## ABOUT THIS TASK
Reproduce all of the listing below without alteration.
*** LISTED ENTRIES ***
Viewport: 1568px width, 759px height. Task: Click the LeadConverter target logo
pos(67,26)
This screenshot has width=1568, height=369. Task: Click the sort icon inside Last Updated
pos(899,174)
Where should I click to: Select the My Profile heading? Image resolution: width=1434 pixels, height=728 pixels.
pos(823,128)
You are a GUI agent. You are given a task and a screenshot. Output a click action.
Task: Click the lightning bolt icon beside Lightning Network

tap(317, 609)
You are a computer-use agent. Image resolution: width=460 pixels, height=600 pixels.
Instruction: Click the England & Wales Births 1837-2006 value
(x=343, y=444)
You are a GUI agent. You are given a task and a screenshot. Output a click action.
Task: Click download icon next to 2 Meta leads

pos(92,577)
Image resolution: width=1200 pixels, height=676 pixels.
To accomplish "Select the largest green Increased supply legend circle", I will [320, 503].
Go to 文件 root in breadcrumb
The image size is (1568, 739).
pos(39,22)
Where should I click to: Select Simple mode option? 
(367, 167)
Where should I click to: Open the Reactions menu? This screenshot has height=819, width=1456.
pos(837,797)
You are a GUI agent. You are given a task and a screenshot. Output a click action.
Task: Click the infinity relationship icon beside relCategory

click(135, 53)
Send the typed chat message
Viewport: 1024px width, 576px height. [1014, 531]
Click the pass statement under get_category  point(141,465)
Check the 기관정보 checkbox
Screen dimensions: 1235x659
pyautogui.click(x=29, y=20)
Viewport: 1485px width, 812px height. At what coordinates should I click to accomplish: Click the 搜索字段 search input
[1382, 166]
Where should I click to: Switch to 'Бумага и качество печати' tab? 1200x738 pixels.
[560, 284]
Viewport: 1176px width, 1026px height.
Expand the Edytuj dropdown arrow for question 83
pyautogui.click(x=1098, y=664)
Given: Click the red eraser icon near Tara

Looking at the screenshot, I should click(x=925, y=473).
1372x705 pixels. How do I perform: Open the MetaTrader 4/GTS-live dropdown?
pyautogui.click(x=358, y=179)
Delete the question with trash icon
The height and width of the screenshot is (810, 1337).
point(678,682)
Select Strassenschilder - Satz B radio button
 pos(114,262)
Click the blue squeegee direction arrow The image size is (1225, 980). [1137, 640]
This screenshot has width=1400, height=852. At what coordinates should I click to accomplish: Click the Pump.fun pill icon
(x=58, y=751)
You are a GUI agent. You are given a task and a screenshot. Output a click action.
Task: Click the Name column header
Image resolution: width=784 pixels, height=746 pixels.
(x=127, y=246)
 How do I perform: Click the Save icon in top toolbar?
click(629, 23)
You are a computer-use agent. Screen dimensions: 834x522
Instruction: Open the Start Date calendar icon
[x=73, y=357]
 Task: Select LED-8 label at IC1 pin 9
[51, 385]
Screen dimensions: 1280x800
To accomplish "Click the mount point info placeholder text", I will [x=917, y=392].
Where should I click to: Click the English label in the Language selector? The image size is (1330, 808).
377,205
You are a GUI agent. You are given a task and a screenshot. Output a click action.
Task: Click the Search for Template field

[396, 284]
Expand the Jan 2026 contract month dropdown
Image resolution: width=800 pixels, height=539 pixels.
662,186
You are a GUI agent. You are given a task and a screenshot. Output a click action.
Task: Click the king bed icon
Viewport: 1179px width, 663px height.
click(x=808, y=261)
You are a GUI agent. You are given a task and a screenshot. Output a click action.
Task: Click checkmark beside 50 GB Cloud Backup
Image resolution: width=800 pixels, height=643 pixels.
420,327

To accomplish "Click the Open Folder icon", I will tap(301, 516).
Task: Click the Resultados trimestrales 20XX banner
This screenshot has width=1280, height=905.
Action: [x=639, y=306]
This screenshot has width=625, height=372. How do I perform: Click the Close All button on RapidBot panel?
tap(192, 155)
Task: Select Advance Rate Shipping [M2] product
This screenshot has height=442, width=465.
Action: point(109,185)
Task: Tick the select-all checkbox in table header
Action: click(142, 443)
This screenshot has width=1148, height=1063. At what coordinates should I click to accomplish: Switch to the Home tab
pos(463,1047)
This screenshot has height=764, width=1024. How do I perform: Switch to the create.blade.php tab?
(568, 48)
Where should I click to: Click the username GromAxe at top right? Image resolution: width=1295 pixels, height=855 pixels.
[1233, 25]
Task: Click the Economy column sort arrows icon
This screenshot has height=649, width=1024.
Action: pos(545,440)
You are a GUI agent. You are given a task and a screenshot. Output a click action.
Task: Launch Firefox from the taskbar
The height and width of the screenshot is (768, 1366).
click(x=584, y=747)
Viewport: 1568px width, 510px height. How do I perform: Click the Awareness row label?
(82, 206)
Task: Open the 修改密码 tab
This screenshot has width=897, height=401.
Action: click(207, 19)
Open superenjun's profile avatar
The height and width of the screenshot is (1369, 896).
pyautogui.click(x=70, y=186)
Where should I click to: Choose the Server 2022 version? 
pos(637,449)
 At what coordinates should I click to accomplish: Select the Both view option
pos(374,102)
*** End of LISTED ENTRIES ***
## TASK RESULT
Viewport: 1568px width, 759px height. Task: Click the LeadConverter target logo
pos(67,26)
This screenshot has width=1568, height=369. Task: Click the sort icon inside Last Updated
pos(899,174)
Where should I click to: Select the My Profile heading? Image resolution: width=1434 pixels, height=728 pixels.
pos(823,128)
You are a GUI agent. You are given a task and a screenshot. Output a click action.
Task: Click the lightning bolt icon beside Lightning Network

tap(317, 609)
You are a computer-use agent. Image resolution: width=460 pixels, height=600 pixels.
Instruction: Click the England & Wales Births 1837-2006 value
(x=343, y=444)
You are a GUI agent. You are given a task and a screenshot. Output a click action.
Task: Click download icon next to 2 Meta leads

pos(92,577)
Image resolution: width=1200 pixels, height=676 pixels.
To accomplish "Select the largest green Increased supply legend circle", I will [320, 503].
Go to 文件 root in breadcrumb
The image size is (1568, 739).
pos(39,22)
Where should I click to: Select Simple mode option? 
(367, 167)
Where should I click to: Open the Reactions menu? This screenshot has height=819, width=1456.
pos(837,797)
You are a GUI agent. You are given a task and a screenshot. Output a click action.
Task: Click the infinity relationship icon beside relCategory

click(135, 53)
Send the typed chat message
Viewport: 1024px width, 576px height. [1014, 531]
Click the pass statement under get_category  point(141,465)
Check the 기관정보 checkbox
Screen dimensions: 1235x659
pyautogui.click(x=29, y=20)
Viewport: 1485px width, 812px height. At what coordinates should I click to accomplish: Click the 搜索字段 search input
[1382, 166]
Where should I click to: Switch to 'Бумага и качество печати' tab? 1200x738 pixels.
[560, 284]
Viewport: 1176px width, 1026px height.
Expand the Edytuj dropdown arrow for question 83
pyautogui.click(x=1098, y=664)
Given: Click the red eraser icon near Tara

Looking at the screenshot, I should click(x=925, y=473).
1372x705 pixels. How do I perform: Open the MetaTrader 4/GTS-live dropdown?
pyautogui.click(x=358, y=179)
Delete the question with trash icon
The height and width of the screenshot is (810, 1337).
point(678,682)
Select Strassenschilder - Satz B radio button
 pos(114,262)
Click the blue squeegee direction arrow The image size is (1225, 980). [1137, 640]
This screenshot has width=1400, height=852. At what coordinates should I click to accomplish: Click the Pump.fun pill icon
(x=58, y=751)
You are a GUI agent. You are given a task and a screenshot. Output a click action.
Task: Click the Name column header
Image resolution: width=784 pixels, height=746 pixels.
(x=127, y=246)
 How do I perform: Click the Save icon in top toolbar?
click(629, 23)
You are a computer-use agent. Screen dimensions: 834x522
Instruction: Open the Start Date calendar icon
[x=73, y=357]
 Task: Select LED-8 label at IC1 pin 9
[51, 385]
Screen dimensions: 1280x800
To accomplish "Click the mount point info placeholder text", I will [x=917, y=392].
Where should I click to: Click the English label in the Language selector? The image size is (1330, 808).
377,205
You are a GUI agent. You are given a task and a screenshot. Output a click action.
Task: Click the Search for Template field

[396, 284]
Expand the Jan 2026 contract month dropdown
Image resolution: width=800 pixels, height=539 pixels.
662,186
You are a GUI agent. You are given a task and a screenshot. Output a click action.
Task: Click the king bed icon
Viewport: 1179px width, 663px height.
click(x=808, y=261)
You are a GUI agent. You are given a task and a screenshot. Output a click action.
Task: Click checkmark beside 50 GB Cloud Backup
Image resolution: width=800 pixels, height=643 pixels.
420,327

To accomplish "Click the Open Folder icon", I will tap(301, 516).
Task: Click the Resultados trimestrales 20XX banner
This screenshot has width=1280, height=905.
Action: [x=639, y=306]
This screenshot has width=625, height=372. How do I perform: Click the Close All button on RapidBot panel?
tap(192, 155)
Task: Select Advance Rate Shipping [M2] product
This screenshot has height=442, width=465.
Action: point(109,185)
Task: Tick the select-all checkbox in table header
Action: click(142, 443)
This screenshot has width=1148, height=1063. At what coordinates should I click to accomplish: Switch to the Home tab
pos(463,1047)
This screenshot has height=764, width=1024. How do I perform: Switch to the create.blade.php tab?
(568, 48)
Where should I click to: Click the username GromAxe at top right? Image resolution: width=1295 pixels, height=855 pixels.
[1233, 25]
Task: Click the Economy column sort arrows icon
This screenshot has height=649, width=1024.
Action: pos(545,440)
You are a GUI agent. You are given a task and a screenshot. Output a click action.
Task: Launch Firefox from the taskbar
The height and width of the screenshot is (768, 1366).
click(x=584, y=747)
Viewport: 1568px width, 510px height. How do I perform: Click the Awareness row label?
(82, 206)
Task: Open the 修改密码 tab
This screenshot has width=897, height=401.
Action: click(207, 19)
Open superenjun's profile avatar
The height and width of the screenshot is (1369, 896).
pyautogui.click(x=70, y=186)
Where should I click to: Choose the Server 2022 version? 
pos(637,449)
 At what coordinates should I click to accomplish: Select the Both view option
pos(374,102)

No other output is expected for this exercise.